Simulations Obtained using a Model of Hemoglobin Desaturation‐Stimulated Gi Activation Accurately Predict Erythrocyte (RBC) ATP Release

Healthy human RBCs exposed to low oxygen tension release ATP via a pathway requiring activation of Gi and adenylyl cyclase, increases in cAMP, and activation of PKA and CFTR. We modeled this signaling pathway, incorporating time constants that are consistent with experimentally measured RBC ATP release. Here, we sought to validate this model over a range of measured RBC hemoglobin oxygen saturation values (98 to 22%). Our findings indicate that the behavior of the pathway model depends critically on the relationship between hemoglobin desaturation (tHb) and Gi activation.

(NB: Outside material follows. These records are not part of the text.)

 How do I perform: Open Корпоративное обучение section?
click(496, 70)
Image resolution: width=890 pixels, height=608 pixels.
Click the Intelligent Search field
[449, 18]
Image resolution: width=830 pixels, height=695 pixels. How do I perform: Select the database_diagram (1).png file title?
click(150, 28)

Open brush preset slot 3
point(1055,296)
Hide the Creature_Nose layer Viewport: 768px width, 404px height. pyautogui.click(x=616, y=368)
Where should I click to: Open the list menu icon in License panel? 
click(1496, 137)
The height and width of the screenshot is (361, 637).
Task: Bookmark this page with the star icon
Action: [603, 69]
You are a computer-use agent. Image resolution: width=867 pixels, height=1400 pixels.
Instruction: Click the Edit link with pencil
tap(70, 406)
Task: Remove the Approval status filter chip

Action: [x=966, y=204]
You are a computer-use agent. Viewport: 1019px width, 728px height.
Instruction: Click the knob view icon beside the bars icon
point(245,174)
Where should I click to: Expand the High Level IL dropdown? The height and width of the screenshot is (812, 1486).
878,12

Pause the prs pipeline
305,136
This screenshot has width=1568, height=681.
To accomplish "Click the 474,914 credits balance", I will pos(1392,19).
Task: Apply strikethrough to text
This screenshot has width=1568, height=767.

Measured ATP release, which is approximately quadratic in tHb, implies that Gi activation varies with a power of tHb on the order of 10. Using this relation, we can predict ATP release over the full range of tHb with a relative error of ~12%. This dynamic RBC ATP model complements our existing model of increases in plasma ATP that result from hemoglobin desaturation as blood traverses realistic three‐dimensional microvascular networks. The combined models lay the groundwork for future investigations of pathologies in which the stimulation of Gi in response to increased tHb is altered. [Supported by NIH grants HL‐089094 and HL‐089125 and a Presidential Grant from SLU].